▶ [WHAT NEEDS TO BE DONE]
The line holding "ARCHIVO Y CLASIFICACIÓN (546, 2075)" and all lines that follow it to the end of the data: return these exactly, and nothing more.

▶ [DATA TO PROCESS]
++++++++

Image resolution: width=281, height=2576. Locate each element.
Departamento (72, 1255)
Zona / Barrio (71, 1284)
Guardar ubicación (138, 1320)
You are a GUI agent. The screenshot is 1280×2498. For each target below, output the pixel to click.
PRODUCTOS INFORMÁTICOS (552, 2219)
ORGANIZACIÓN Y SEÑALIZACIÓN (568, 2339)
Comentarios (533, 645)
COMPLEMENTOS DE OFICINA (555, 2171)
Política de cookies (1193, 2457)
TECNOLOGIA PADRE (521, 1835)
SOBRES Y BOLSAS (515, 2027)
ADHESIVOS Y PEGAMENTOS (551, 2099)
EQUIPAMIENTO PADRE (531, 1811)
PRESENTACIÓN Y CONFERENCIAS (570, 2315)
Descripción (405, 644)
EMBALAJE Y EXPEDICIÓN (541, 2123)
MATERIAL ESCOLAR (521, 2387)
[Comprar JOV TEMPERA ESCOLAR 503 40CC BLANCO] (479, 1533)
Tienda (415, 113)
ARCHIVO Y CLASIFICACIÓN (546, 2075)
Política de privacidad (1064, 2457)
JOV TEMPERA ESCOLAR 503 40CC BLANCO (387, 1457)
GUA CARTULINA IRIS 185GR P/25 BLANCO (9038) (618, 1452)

++++++++

▶ [OUTPUT OF THE TASK]
ARCHIVO Y CLASIFICACIÓN (546, 2075)
Política de privacidad (1064, 2457)
JOV TEMPERA ESCOLAR 503 40CC BLANCO (387, 1457)
GUA CARTULINA IRIS 185GR P/25 BLANCO (9038) (618, 1452)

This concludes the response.